I often have PDF files without page numbers. For example, when I print the exam questions. Nowadays I prepare my exams in Rmarkdown and compile them to HTML, which is the same format that my students will use. But when I print them on Google Chrome they do not have page numbers, or worse: they have (a wrong) date and show the filename in my computer. I used to change the date on my computer and upload the file to a secret folder on my blog, but this is too much trouble for such a small issue. Now I’m just printing without page numbers.
I was resigned to this situation, until my wife asked me to put page numbers into some of her PDF documents. Then I had to find a way to do it.
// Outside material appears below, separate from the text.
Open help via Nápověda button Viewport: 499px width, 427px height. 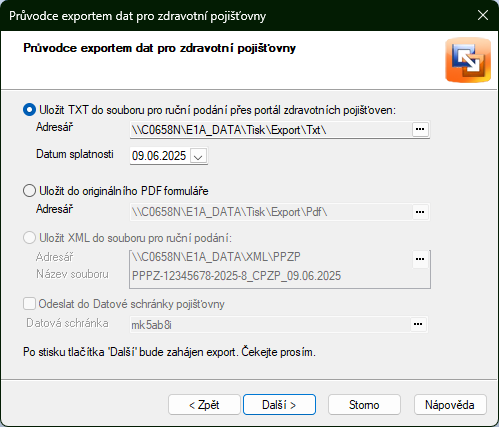[x=450, y=405]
Here is how I solved it.
How to add page numbers to a PDF
Adobe has a paid solution, and is not “command line friendly”. I found a good answer at Command Line FU “Add page numbers to a PDF”. Their suggestion is
enscript -L1 -b'||Page $% of $=' -o- < \
<(for i in $(seq "$(pdftk "$1" dump_data | grep "Num" | cut -d":" -f2)"); \
do echo; done) | ps2pdf - | pdftk "$1" multistamp - output "${1%.pdf}-header.pdf"
I had forgotten about enscript
, a program that I used
ten years ago to print my scripts on the PostScript printer. I tested
the first part by doing
enscript -L1 -b'||Page $% of $=' -o- < <(for i in $(seq 1 429); do echo; done) | \
ps2pdf - test.pdf
and it worked as expected (like a charm). Then upgraded
pdftk
, since the version I had installed never worked. The
official webpage had only a version for MacOS X 10.6, probably a 32 bit
one. But there is a hidden version for 10.11 at https://www.pdflabs.com/tools/pdftk-the-pdf-toolkit/pdftk_server-2.02-mac_osx-10.11-setup.pkg.
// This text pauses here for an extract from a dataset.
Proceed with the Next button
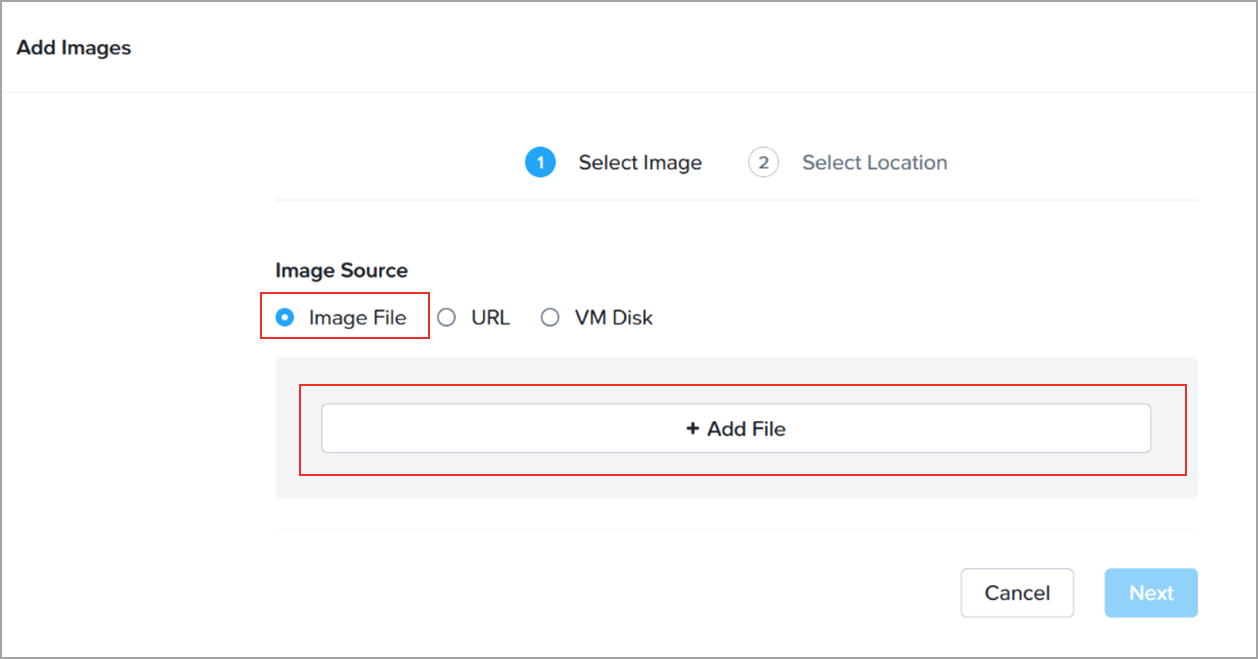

I tested it with the option proposed to find the number of pages:
pdftk 'original.pdf' dump_data |grep Num
It worked, but the grep
pattern has to be more specific.
Using "Num"
yields too many answers. Instead I just opened
the original.pdf
file and took note of the number of pages.
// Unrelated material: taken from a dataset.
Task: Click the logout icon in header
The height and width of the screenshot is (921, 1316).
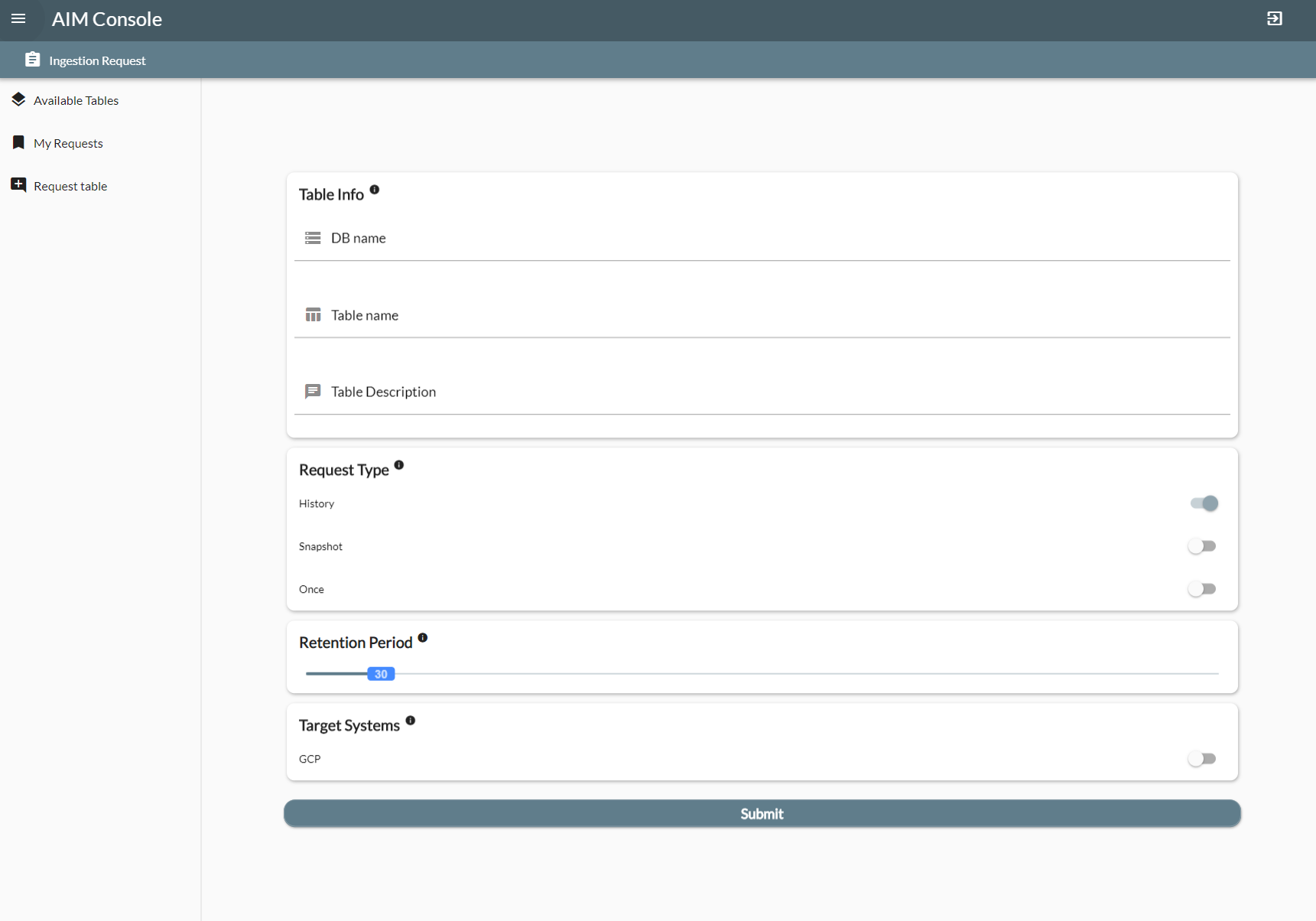Action: point(1274,18)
The command I used to test was:
enscript -L1 -b'||Page $% of $=' -o- < \
<(for i in $(seq 1 429); do echo; done) | \
ps2pdf - | \
pdftk 'original.pdf' multistamp - output numbered.pdf
and the result was perfect… except for the location of the numbers.
Extra tricks learned
In bash we can use $(seq 1 429)
instead of the
regular backquote `seq 1 429`
. It is easier to read, and
sometimes easier to understand. In both cases the shell executes the
command inside parenthesis/backquotes and its standard output became
command line arguments for the outer command.
We can also use
<(for i in $(seq 1 429); do echo; done)
to inject the
standard output of a command to the input of another. In this case we
can easily use a pipe, like this:
for i in $(seq 1 429); do echo; done | \
enscript -F Times-Roman10 --fancy-header=footer -L1 -b'||' --footer '||$%' -o - | \
ps2pdf - | pdftk 'original.pdf' multistamp - output numb.pdf
Both shell expansions execute a command and handle its standard
output. They differ in how they deliver this output to the next command.
The $()
syntax delivers the output as arguments, the
<()
syntax delivers in the standard input. Both are
alternatives to classical syntax.
Summary
Next exam will have page numbers in the printed copy.